I think I first heard about the Chesapeake accent in Bill Bryson's book, Notes from a Big Country (hope I got the title right) and as I found that really curious, I read some other stuff about it. As he used to live in Vermont, which is in New England, he talks a lot about the New England accents. As I said, you can still find very very old people that still say "Norritch" when talking about Norwich or any of the many town names that come from English town names. I was pleasantly surprised to find out that they pronouced Worcester (second biggest city in Massachusetts after Boston) "Woosta" as I used to live in Worcester, UK. But apparently people from outside New England often pronounce it wrong.
I went on a short trip to Cape Cod and during the bus trip, the bus driver who clearly wasn't from around there kept pronouncing the town names wrong (well differently from the locals). He said "East Ham" for Eastham, "Chat Ham" for Chatham...
Yeah, I'm American. I met the Chesapeake girl at my university. She was my roommate in my first year there. Although, her accent was a little less pronounced because she had moved to that area when she was little, but her parents were from different places.

I sat beside the Newfie when I was watching a hockey game. We were both cheering for the same team, so we talked.

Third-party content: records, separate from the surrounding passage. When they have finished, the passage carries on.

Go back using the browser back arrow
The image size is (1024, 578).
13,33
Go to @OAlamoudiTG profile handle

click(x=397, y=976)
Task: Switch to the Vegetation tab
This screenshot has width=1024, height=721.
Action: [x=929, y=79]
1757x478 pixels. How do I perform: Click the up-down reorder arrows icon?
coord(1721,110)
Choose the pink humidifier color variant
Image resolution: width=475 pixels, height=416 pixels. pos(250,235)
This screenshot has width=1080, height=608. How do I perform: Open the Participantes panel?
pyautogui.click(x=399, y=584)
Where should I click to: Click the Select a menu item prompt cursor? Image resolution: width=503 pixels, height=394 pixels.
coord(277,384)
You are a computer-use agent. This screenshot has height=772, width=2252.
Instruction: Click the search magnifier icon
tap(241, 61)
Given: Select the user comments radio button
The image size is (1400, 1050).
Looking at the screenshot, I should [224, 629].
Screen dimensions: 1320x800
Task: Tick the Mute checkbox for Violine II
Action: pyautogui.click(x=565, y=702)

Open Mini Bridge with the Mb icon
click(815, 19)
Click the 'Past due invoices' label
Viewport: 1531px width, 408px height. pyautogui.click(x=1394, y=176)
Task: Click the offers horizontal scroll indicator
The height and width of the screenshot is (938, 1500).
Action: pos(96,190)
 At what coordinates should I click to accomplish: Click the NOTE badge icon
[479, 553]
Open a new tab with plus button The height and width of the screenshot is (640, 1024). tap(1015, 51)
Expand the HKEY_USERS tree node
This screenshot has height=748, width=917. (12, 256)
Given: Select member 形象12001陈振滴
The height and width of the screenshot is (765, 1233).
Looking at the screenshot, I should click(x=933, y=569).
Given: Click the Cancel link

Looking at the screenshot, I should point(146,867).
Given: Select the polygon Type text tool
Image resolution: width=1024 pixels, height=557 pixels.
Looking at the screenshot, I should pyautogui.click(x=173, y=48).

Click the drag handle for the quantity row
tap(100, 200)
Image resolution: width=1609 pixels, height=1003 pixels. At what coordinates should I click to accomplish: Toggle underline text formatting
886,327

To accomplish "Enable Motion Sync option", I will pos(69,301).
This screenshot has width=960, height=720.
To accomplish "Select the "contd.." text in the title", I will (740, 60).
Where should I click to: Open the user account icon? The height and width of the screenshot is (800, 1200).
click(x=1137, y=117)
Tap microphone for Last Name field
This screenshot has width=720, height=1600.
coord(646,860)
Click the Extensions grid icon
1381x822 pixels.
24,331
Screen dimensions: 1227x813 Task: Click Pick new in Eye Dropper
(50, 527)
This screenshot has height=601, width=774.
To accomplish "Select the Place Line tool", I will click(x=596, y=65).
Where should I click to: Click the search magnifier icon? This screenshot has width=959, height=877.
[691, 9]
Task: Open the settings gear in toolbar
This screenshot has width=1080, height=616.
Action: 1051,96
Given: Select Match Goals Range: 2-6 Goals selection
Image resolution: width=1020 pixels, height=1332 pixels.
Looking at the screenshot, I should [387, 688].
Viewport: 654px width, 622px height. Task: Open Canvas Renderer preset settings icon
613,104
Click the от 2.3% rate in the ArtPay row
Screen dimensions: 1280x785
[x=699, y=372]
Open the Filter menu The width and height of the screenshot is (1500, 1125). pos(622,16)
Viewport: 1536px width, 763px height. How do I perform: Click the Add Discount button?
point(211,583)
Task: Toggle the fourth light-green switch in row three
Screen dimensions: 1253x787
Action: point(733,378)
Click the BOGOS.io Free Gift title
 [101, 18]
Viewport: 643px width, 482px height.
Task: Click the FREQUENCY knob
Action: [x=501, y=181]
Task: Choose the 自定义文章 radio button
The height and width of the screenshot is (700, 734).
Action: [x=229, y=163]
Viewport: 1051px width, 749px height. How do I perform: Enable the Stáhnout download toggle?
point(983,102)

Actually, I think most Northeast people pronounce the English-derived town names correctly (or close to it) because there are so many towns after cities in the UK. I know that I would pronounce "Norwich" as you said older people did, so I don't think it is entirely lost. Just as Greenwich Village in NYC is not "Green wich." The problem with pronunciation is when you get people from the west, who are used to Spanish place names, trying to say the English ones in the east.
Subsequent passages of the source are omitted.